Owner’s Title Insurance: Why You Need It
At the time of settlement on the purchase of a home, every homebuyer is given the option to purchase owner’s title insurance. Owner’s title insurance insures that the purchaser has clear title to the property, free of any liens except for the buyer’s mortgage, if any. Title insurance does not insure against the common utility easements for sewer, water, storm drainage and other utilities on virtually all properties, nor does it insure against the normal restrictive covenants and assessments which are administered by the homeowners association for the particular development. Other than the foregoing items, the title to the typical residential single-family home, townhouse or condominium should not be subject to any restrictions on its use for normal residential purposes, nor should it be subject to rights of use granted to other third parties, and owner’s title insurance normally insures the purchaser that this situation is in fact the case. However, care should be taken to review the preliminary title search report issued prior to settlement to confirm this.
The purchaser will be required to pay for a lender’s title insurance policy for their mortgage company. The cost for just a lender’s title policy is generally less than the cost of an owner’s policy. However, the lender’s title insurance policy protects only the lender and does not protect the purchaser. Only through the purchase of owner’s title insurance can the buyer be assured and protected against the risk that the title to the home could be subject to things other than the normal items mentioned above. The lay person might think “Well, why should I pay the extra money to buy owner’s title insurance, if the person who has searched the title to the property did their job properly to locate and report anything that might be considered unusual?”
The first reason is the fact that most title problems not uncovered by a title examiner are not found until the next title search is done, usually shortly before you are about to settle on the sale of your home, which in most cases delays your settlement, and that delay causes other problems. Also, you may not be able to find the title examiner or it may be out of business. Secondly, if there is a real title issue that has to be resolved, and you did not purchase owner’s title insurance, you could be forced to pay yourself to cure the problem or hire an attorney and pay the attorney’s fees to resolve the matter. Unfortunately, this takes time and costs a great deal of money, all of which is avoided if owner’s title insurance is purchased. If you have owner’s title insurance, the title company pays to take care of the problem, pays the attorney, and in most cases can provide insurance for the buyer of your home, allowing the sale to go through and in the meantime dealing with the problem on your behalf. If you purchased only the required lender’s title insurance when you bought your home, none of these protections would be available to you.
In addition, the modern American Land Title Association (ALTA) homeowner’s title insurance policy insures against many risks today which were not insured by title insurance policies only a few years ago. For example, among other things, the homeowner’s title insurance policy insures against the following: (1) that the property violates an existing restrictive covenant; (2) the house or property violates an existing zoning or subdivision ordinance; (3) that because of an existing violation of zoning regulations, you are unable to obtain a building permit or are required by the government to correct or remove a zoning violation; (4) that you cannot use the property for a residential use because such use violates an existing zoning ordinance; and (5) if your neighbor builds structures in the future (other than boundary walls or fences) which encroach onto your property.

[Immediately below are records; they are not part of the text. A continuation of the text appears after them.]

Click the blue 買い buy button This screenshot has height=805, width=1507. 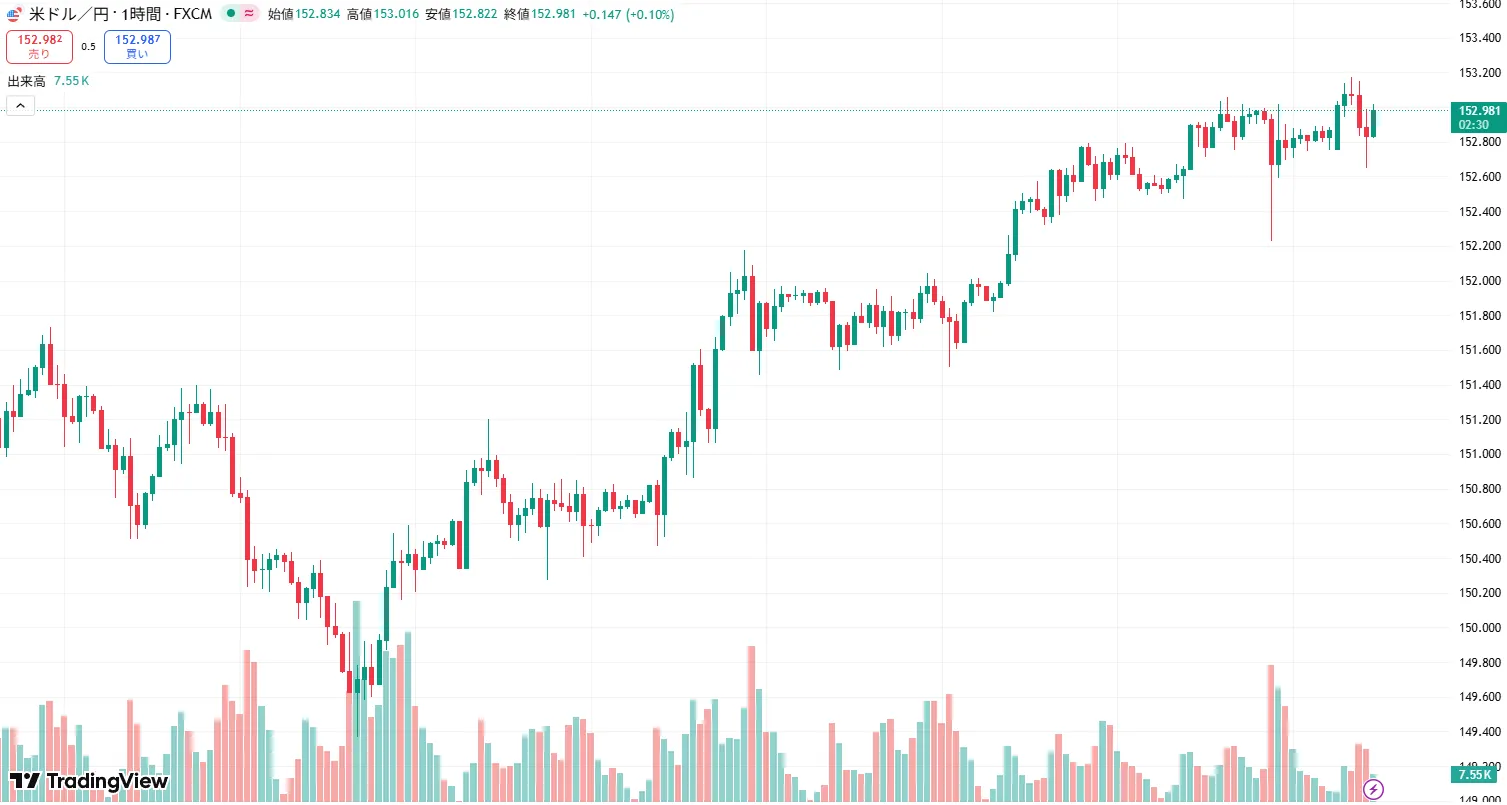tap(137, 46)
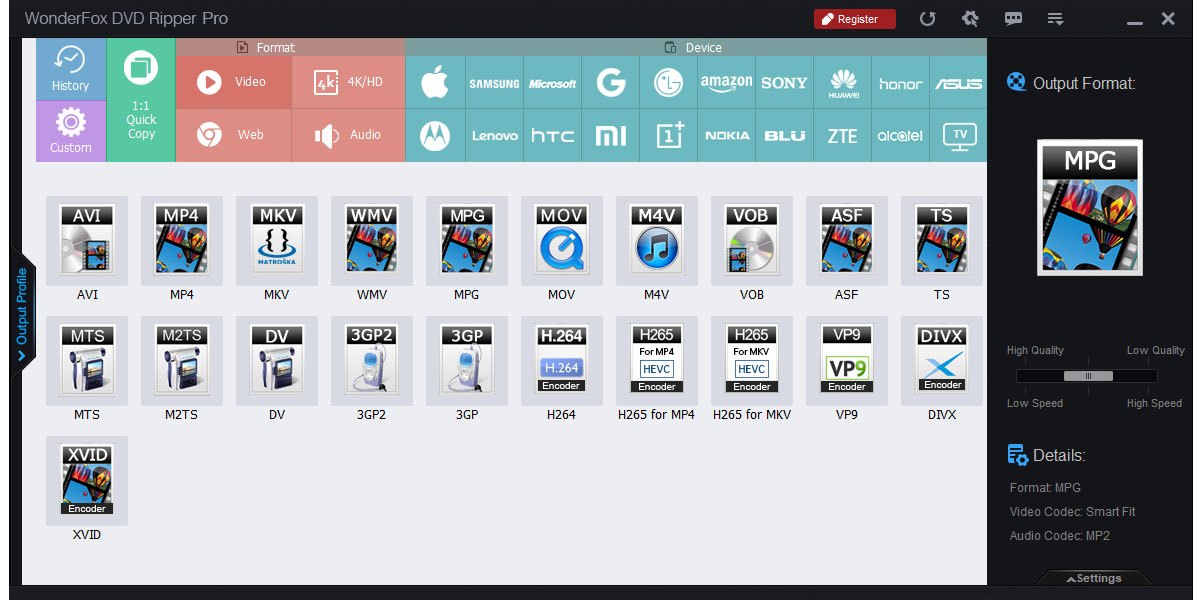Select the Custom settings gear icon

69,130
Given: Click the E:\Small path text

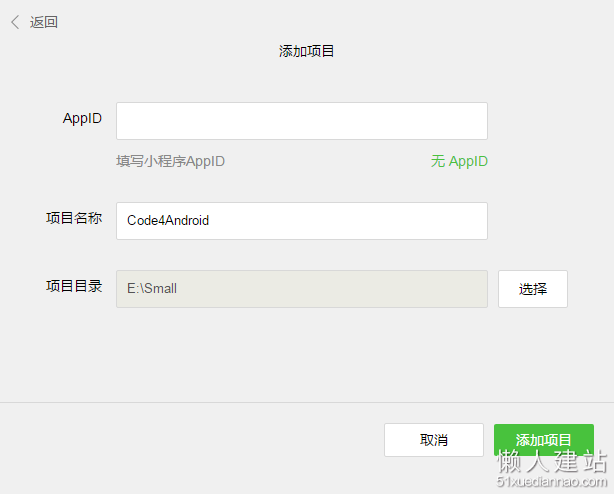Looking at the screenshot, I should (152, 289).
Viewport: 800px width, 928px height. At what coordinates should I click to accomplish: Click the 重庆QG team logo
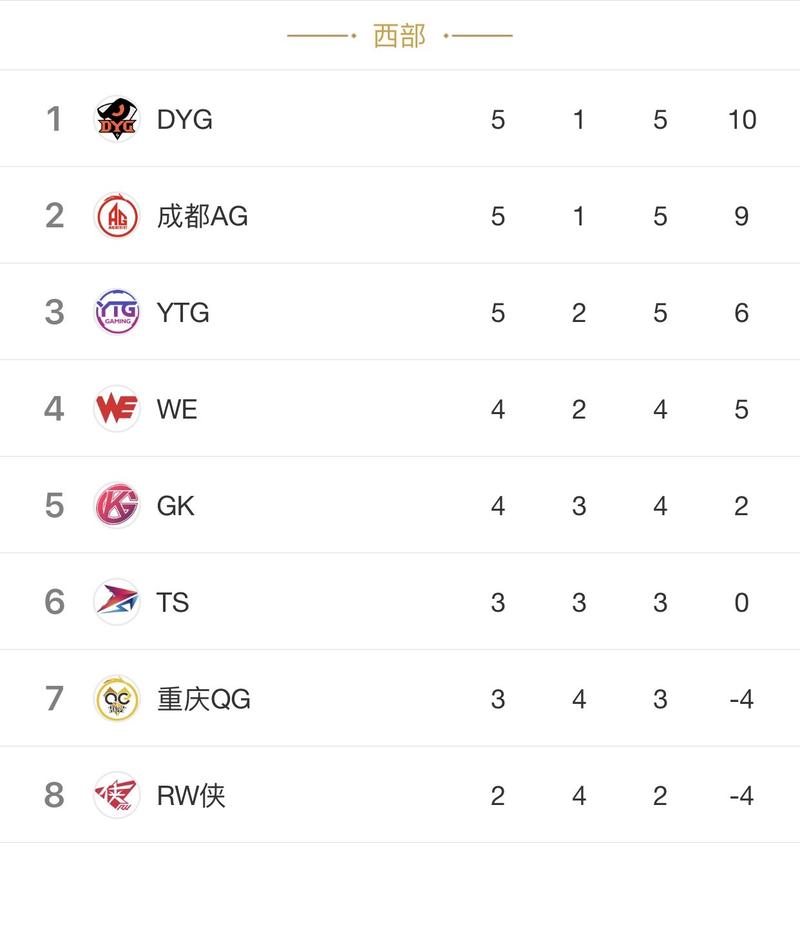point(117,698)
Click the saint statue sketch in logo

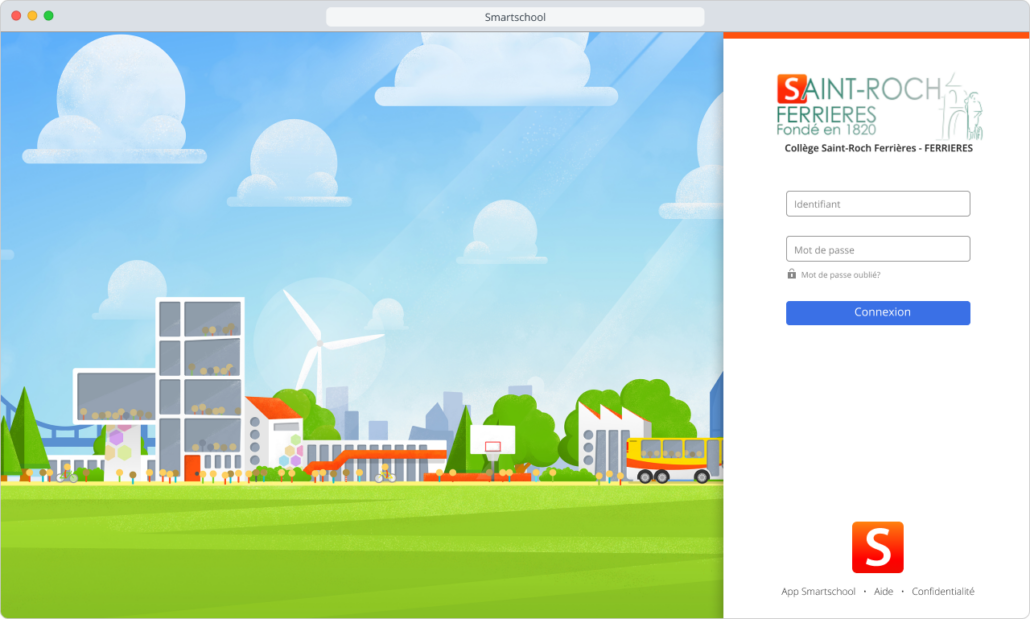962,108
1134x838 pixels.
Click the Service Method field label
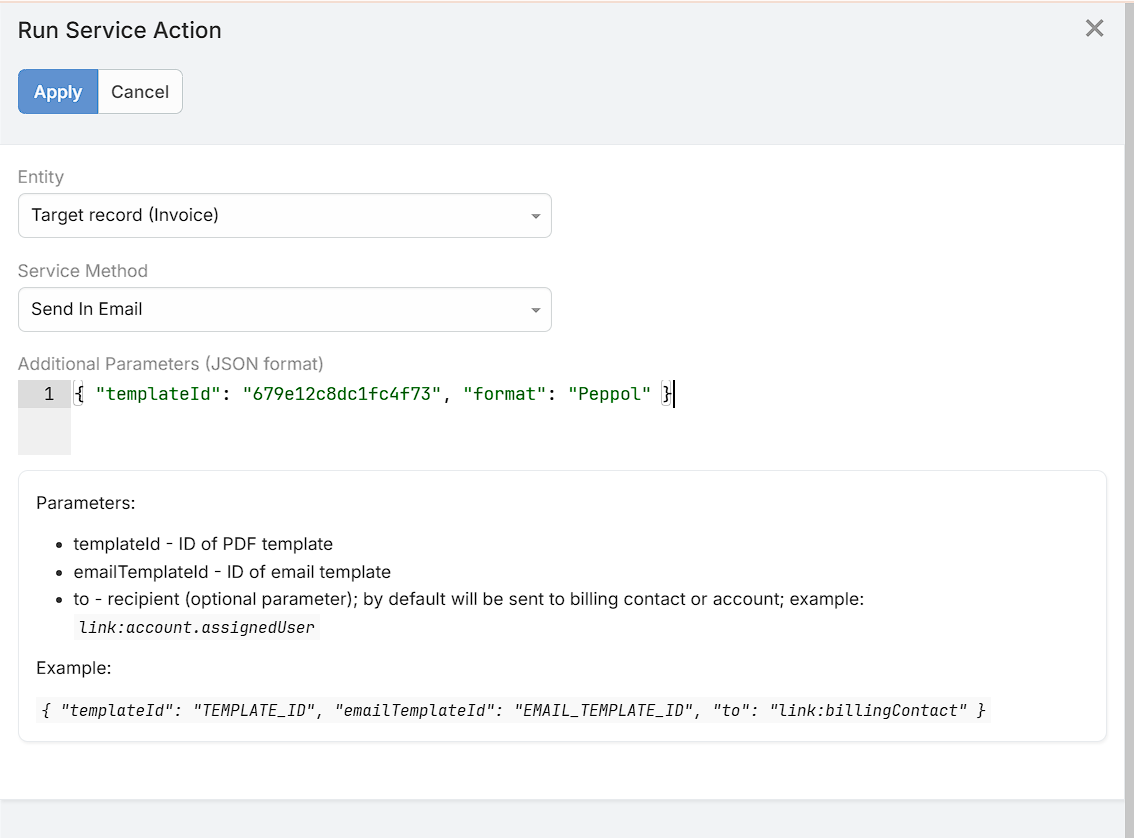83,271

If owner’s title insurance is purchased, although the premium for an owner’s policy has a more expensive rate than for the lender’s policy, the title insurance company will give you the lender’s title insurance policy for a nominal additional charge, which is usually $100.00 or less. In addition, title insurance rates in Virginia have not increased for many years, and those in the industry do not foresee any increases in the future.
In summary, the homebuyer is well advised to purchase owner’s title insurance to protect their investment, thus avoiding the risk that serious problems and substantial unexpected expenses could come up in the future.
Disclaimers: This article is limited in scope and depth. We recommend retaining an attorney licensed in your jurisdiction because each particular property situation is unique. This article is not intended to create an attorney-client relationship with the reader. Further, this article is not intended to provide tax or financial planning advice.